В этом городе практически отсутствовали привычные развлечения, не было общественной жизни: за пределами круга знакомых домов, обитателю Петербурга трудно было найти себе место для приятного времяпрепровождения:

«В зимнее время давались в доме Энгельгардта маскарады. Эти собрания не имели ничего похожего на рауты этого рода в других европейских городах, оживляемые характеристическими кадрилями, эксцентрическими костюмами, масками, интригующими не какие-нибудь личности, а всю публику сатирическими выходками, меткими намеками, ворожбою и т.п. Несмотря на веселые мотивы, наигрываемые оркестром, маскарады Энгельгардтова дома, всегда без танцев, имели вид похоронного шествия и утомляли мундирным однообразием костюмов: монахов или пилигримов, маркизов и пьеро. Несмотря на такой меланхолический характер этих собраний, они, почти постоянно, около 3 часов ночи, увенчивались безобразным пьянством в буфете, а иногда и дракою» (стр. 184).
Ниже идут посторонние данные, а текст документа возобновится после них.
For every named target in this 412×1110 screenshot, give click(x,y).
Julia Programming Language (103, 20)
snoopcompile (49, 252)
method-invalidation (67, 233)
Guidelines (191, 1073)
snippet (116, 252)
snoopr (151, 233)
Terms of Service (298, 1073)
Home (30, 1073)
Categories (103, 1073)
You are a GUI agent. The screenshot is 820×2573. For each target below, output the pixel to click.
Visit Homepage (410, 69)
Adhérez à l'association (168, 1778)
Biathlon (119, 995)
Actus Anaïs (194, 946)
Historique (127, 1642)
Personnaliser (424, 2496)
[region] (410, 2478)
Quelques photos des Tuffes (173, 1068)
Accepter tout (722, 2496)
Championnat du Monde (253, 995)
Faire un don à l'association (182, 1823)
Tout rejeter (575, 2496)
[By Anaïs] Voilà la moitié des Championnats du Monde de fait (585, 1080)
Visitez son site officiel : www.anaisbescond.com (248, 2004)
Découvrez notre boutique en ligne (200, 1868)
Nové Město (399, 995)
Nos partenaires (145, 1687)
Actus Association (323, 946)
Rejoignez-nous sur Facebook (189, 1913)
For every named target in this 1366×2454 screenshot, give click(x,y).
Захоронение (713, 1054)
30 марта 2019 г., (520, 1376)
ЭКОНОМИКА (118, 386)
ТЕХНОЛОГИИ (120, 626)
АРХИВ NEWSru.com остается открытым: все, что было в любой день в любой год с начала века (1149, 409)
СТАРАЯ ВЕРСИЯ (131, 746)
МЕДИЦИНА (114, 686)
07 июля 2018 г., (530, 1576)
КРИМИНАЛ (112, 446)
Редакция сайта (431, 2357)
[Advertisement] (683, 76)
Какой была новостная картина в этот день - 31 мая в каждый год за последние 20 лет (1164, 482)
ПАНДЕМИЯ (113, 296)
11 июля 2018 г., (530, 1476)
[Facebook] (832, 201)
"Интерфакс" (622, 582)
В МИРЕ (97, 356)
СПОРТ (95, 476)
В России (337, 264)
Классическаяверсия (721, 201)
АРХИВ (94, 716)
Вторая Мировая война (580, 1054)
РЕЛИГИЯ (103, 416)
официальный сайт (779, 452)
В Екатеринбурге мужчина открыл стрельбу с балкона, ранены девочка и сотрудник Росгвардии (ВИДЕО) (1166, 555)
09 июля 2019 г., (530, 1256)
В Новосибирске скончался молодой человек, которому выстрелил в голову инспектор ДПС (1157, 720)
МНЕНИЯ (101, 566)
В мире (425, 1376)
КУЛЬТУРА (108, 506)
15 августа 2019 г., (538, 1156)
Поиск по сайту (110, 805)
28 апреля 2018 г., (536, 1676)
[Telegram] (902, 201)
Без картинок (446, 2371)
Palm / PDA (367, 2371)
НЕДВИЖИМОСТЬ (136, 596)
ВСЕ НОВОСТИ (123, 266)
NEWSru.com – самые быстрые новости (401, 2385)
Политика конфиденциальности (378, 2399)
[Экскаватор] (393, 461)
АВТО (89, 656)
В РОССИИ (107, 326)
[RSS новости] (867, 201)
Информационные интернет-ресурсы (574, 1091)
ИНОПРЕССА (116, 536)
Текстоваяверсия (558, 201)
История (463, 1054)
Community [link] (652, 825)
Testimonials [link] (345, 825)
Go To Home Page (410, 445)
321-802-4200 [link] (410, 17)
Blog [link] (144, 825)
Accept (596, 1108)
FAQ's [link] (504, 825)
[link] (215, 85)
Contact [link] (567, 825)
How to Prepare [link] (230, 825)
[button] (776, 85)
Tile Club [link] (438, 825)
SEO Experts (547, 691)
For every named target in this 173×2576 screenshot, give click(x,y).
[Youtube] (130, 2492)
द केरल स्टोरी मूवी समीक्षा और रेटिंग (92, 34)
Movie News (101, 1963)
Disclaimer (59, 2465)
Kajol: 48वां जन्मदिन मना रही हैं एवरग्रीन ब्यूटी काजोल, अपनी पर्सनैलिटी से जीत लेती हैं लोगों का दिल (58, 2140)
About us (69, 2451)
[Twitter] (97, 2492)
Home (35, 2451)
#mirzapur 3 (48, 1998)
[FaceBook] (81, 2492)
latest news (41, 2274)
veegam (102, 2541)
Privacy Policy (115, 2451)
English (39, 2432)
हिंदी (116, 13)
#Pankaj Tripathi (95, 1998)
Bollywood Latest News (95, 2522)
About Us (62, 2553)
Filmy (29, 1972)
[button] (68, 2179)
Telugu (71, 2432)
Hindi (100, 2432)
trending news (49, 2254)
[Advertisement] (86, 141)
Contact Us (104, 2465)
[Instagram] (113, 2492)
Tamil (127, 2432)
Пржецлавский и Моравский, редко согласные между собой в оценках, сходятся в том, что центрами, вокруг которых складывалась петербургская жизнь людей их круга, были два художника – Александр Орловский и Юзеф Олешкевич и выдающаяся пианистка своего времени Мария Шимановская, причем Олешкевич едва ли не в равной степени оказывался знаменит как живописец, масон и кошатник[1].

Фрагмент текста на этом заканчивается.